The task: In the material below, the line holding "You are a computer-use" and every line after it should be reproduced exactly, please, with pictures omitted.

Record excerpts:
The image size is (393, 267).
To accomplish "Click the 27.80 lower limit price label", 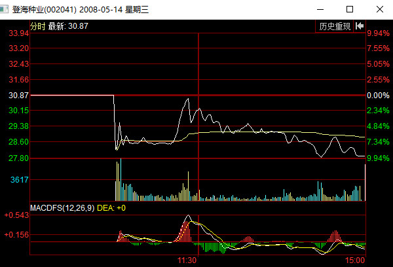I will [16, 158].
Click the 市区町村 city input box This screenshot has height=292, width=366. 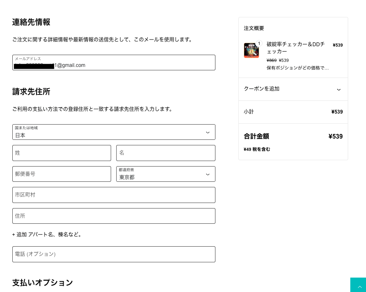[x=114, y=195]
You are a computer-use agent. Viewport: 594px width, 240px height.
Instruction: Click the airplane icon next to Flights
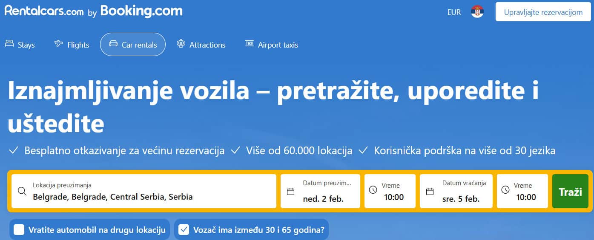coord(59,44)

Output:
You are a computer-use agent. Viewport: 594px width, 240px height.
Instruction: Click the airplane icon next to Flights
coord(59,44)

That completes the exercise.